|In 1977, Manitoba agreed to a joint Federal-Provincial implementation of the Convention on International Trade in Endangered Species of Wild Fauna and Flora (CITES). CITES was formalized by the Manitoba government by MOU when WAPRIITA was enacted.
In 1988, Manitoba signed the Recovery of Nationally Endangered Wildlife's (RENEW) strategy.
In 1990, realizing that Manitoba had the least amount of land protected from development among Canadian jurisdictions. Manitoba was the first in Canada to commitment to establishing a regional, representative network of protected areas.
In 1990, the Manitoba government passed The Endangered Species Act (amended in 1993) to ensure the protection and survival of endangered and threatened species in the province and to enable the reintroduction of extirpated species.
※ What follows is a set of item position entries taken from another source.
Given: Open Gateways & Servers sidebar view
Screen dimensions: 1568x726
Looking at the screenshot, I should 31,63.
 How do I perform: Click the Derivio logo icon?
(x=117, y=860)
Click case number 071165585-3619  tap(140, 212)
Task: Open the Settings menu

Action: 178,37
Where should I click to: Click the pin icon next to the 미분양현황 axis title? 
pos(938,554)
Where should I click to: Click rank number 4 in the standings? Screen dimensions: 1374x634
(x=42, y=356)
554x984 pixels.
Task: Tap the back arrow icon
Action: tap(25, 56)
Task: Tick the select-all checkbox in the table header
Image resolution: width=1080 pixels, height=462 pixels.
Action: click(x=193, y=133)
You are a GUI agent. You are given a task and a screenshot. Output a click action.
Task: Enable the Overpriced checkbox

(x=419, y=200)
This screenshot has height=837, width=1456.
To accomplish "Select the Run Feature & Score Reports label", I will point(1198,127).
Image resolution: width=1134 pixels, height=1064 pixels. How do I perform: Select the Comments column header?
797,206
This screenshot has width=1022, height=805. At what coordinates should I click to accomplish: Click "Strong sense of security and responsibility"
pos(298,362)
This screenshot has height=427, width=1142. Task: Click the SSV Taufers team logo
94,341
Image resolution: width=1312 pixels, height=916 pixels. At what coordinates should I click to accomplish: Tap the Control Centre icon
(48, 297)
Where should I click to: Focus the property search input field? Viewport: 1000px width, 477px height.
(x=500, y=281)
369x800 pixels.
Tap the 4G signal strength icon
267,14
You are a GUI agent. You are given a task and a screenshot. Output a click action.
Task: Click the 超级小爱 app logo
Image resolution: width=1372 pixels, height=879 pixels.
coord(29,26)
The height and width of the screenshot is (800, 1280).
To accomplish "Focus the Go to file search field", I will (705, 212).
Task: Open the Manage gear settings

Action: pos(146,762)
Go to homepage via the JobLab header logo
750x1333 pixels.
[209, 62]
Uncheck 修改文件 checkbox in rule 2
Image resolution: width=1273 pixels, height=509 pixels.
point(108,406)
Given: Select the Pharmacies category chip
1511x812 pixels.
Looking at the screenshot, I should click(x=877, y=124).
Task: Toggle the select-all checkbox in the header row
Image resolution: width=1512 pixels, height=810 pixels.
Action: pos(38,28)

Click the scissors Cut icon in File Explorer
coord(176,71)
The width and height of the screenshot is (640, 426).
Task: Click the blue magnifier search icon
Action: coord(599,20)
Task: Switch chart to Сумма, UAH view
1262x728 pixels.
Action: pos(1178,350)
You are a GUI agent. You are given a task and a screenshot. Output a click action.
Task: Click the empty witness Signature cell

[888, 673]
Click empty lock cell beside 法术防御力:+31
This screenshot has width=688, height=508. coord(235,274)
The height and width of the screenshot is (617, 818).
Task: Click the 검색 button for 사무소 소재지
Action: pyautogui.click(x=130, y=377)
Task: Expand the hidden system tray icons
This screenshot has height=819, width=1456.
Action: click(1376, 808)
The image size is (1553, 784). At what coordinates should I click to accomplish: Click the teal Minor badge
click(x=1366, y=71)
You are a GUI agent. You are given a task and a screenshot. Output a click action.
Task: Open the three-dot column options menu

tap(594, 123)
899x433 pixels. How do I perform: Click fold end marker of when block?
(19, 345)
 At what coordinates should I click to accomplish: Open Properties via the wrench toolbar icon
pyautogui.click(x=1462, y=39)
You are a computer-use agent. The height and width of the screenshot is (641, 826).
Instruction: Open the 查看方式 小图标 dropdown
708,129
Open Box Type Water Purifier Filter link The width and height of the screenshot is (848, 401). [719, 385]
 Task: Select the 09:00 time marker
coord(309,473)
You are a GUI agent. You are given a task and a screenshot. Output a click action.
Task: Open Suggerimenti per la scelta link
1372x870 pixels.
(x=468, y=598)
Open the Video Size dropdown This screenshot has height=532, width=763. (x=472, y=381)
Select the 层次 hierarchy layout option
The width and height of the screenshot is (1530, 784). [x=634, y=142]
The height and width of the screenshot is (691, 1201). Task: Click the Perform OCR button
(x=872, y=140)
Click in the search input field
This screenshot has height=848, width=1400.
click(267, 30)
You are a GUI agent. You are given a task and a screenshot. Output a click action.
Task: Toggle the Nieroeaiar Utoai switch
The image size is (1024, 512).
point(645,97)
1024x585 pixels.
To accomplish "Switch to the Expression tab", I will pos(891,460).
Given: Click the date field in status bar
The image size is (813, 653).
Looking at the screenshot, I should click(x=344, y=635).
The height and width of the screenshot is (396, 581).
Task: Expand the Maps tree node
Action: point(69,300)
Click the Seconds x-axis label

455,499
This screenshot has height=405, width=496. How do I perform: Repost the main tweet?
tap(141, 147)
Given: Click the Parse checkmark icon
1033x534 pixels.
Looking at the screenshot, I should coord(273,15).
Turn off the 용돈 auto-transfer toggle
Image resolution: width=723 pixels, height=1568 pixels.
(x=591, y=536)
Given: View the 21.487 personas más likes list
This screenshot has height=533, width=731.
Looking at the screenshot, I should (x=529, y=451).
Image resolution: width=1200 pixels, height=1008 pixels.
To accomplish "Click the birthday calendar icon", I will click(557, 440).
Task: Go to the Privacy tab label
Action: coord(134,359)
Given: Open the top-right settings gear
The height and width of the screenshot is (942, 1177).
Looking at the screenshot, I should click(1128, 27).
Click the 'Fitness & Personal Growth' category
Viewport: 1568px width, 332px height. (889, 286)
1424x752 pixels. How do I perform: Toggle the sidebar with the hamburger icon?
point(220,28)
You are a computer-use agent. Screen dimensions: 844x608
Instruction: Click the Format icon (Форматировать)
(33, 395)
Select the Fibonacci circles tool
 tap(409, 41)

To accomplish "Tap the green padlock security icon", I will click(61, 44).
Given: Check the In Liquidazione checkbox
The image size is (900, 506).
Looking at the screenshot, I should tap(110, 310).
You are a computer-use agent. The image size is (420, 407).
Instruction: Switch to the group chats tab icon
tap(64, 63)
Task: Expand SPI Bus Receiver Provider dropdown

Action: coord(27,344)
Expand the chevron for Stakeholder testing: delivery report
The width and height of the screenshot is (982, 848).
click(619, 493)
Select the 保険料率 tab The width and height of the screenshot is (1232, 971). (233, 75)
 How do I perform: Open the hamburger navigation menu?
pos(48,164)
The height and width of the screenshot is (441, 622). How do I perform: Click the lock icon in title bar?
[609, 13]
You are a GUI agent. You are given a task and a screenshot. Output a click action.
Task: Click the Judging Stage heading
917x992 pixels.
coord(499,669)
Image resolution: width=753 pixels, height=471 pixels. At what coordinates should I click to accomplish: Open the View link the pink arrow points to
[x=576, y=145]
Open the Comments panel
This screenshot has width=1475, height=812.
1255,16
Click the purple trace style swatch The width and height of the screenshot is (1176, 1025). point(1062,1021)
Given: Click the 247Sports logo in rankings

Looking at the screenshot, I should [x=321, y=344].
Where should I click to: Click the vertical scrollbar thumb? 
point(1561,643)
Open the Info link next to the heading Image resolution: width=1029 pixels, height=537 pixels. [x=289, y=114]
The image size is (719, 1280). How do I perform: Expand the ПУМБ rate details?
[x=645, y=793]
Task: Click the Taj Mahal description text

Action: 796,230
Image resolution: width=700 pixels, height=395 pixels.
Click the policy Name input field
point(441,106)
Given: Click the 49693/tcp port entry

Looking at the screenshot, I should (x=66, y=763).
In 1994, the Manitoba government established the Manitoba Conservation Data Centre (MBCDC) to assemble and provide information for conserving Manitoba's natural biodiversity. MBCDC assists in conservation planning, natural resource management, environmental impact assessment and general planning for sustainable development.
In 1996, the Manitoba government integrated the MBCDC into the Manitoba Conservation Wildlife Branch as part of its commitment towards maintaining biodiversity. The MBCDC is part of the Natural Heritage Network which functions under the umbrella of Nature Serve and Nature Serve Canada.
Also in 1996, the Manitoba government signed the federal-provincial-territorial Accord for the Protection of Species at Risk in Canada. The Accord established a mechanism for co-operation among Canadian jurisdictions to protect species at risk throughout Canada.
Recent aerial surveys in west-central Manitoba show the moose population in the Porcupine and Duck mountain regions remains low but stable. Manitoba Conservation and Water Stewardship announced March 1, 2012, moose hunting was cancelled in the Porcupine and Duck mountain regions, Game Hunting Area (GHA) 13 and 13A, May 26, 2011 after aerial surveys showed sharp population declines.
Manitoba Conservation and Water Stewardship also put a partial closure in place January 20, 2012 on moose hunting in parts of GHA 26, which stretches from Lake Winnipeg to the Manitoba-Ontario border between the Winnipeg and Wanipigow rivers. Moose populations have declined by almost 50 per cent in this part of the province since 2006. Moose hunting closure areas apply to both licensed hunting and treaty and Aboriginal rights-based hunters.
The department says it has consulted local First Nations and Métis people to find solutions and will continue to work with Aboriginal communities and stakeholders to develop long-term plans to address low moose populations across the province.
Government biologists, natural resource officers and local First Nations perform the aerial surveys. Several factors can influence the number of moose seen during surveys such as snow depth, temperature and time of year. The 2012 results, combined with results from future surveys, will be used to track the progress of moose population recovery in Manitoba.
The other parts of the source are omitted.